We do need the dualistic mind to function in practical life, however, and to do our work as a teacher, a nurse, a scientist, or an engineer. It’s helpful and fully necessary as far as it goes, but it just doesn’t go far enough. The dualistic mind cannot process things like infinity, mystery, God, grace, suffering, sexuality, death, or ove; this is exactly why most people stumble over these very issues. The dualistic mind pulls everything down into some kind of tit-for-tat system of false choices and too-simple contraries ...5

One need only look at the headlines to see a world awash in either-or and us vs. them thinking, and the suffering such mindsets cause.

Because of our culture and the way we’re wired, lawyers are particularly ill-equipped for the task of integrating dualities. This is in large part because we primarily inhabit only one aspect of Juno’s dual nature.

The legal culture easily identifies with Juno and her role as the protector of the state. Many of us are comfortable, and even quick, to engage in battle to protect those we perceive as vulnerable. We take up our swords and shields in the form of logic, reason, analysis, and objectivity. Then, in courtrooms and at the bargaining table, we battle opposing lawyers and their clients — people struggling, to one extent or another, to reconcile duality.

We identify with our role as officers of the court and have become accustomed to, and even comfortable with, doing things in our role that are confusing and even occasionally morally distasteful to “civilians,” as one of my friends calls non-lawyers. If the law is one of the three learned professions along with medicine and theology, it is the only one lacking a clear healing, nurturing component to its mission. We are the one learned profession that focuses not on healing the person directly but rather fixing their legal problems and hoping that their minds, bodies, and hearts improve as a result.

Though all three professions serve people when they are at their most vulnerable, the legal culture is fundamentally uncomfortable with vulnerability. Our culture is predominantly adversarial — as evidenced by the conflict inherent in litigation, negotiation, billable hour rates, salaries, and jury awards. We are also a culture where an addiction to work is not only excused but encouraged.

Further, the very traits that make us good at our craft also keep us mired in binary thinking. Dr. Larry Richard of LawyerBrain indicates that lawyers as a group deviate significantly from the general population with regard to the following psychological traits:

  • skepticism
  • autonomy
  • urgency
  • abstract reasoning
  • sociability
  • resilience
  • empathy6

We are all familiar with the statistics about the perilous state of the mental health of attorneys.

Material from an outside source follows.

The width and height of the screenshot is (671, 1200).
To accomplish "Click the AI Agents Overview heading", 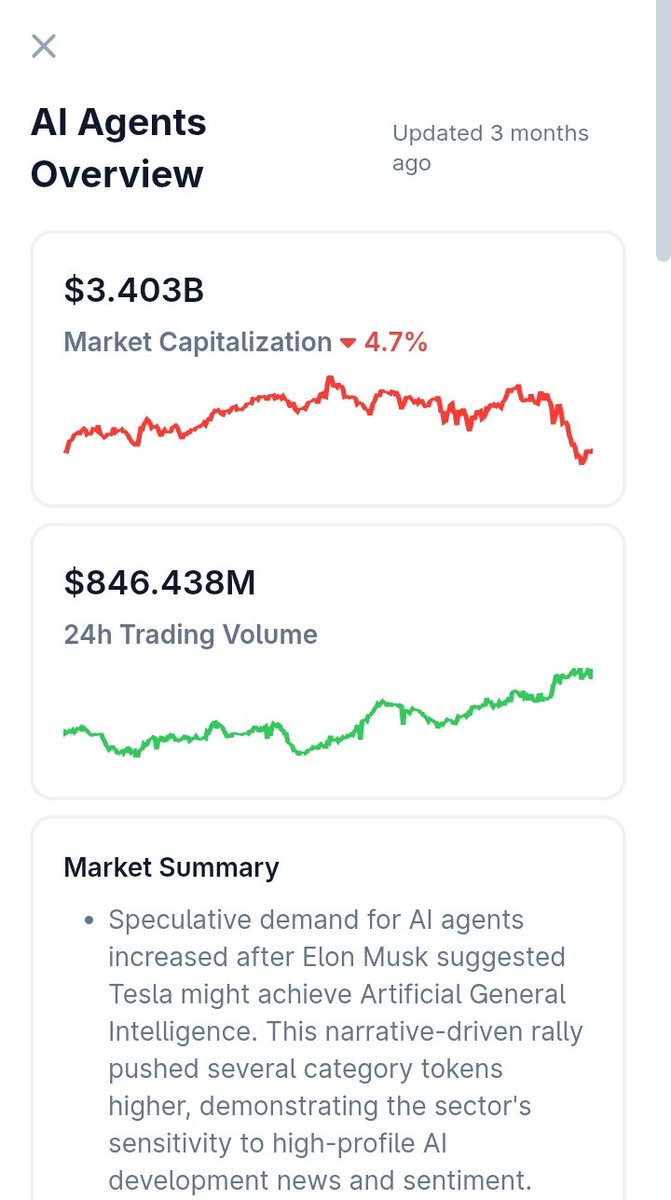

The connection between the statistics and Dr. Richard’s data regarding these psychological traits makes sense intuitively and is quite insightful when explored more deeply.

In a 2020 article in General Counsel magazine, Dr. Richard recommends lawyers employ techniques to improve resilience and train their brains to seek out positives and identify strengths, not just highlight deficiencies that need improvement. He recommends focusing on positive social emotions such as gratitude, compassion, and pride, but adds that research shows that strong social connections are the most powerful antidote to problems caused by negativity.

I mean ongoing, authentic connections with people. Where you interact with people and you reveal your true self, which might entail some risk or vulnerability, and you show a genuine interest in the other person. Listening to people’s stories, giving them your full attention — there’s actually some very compelling research on the power of presence, the power of full attention in building social connection.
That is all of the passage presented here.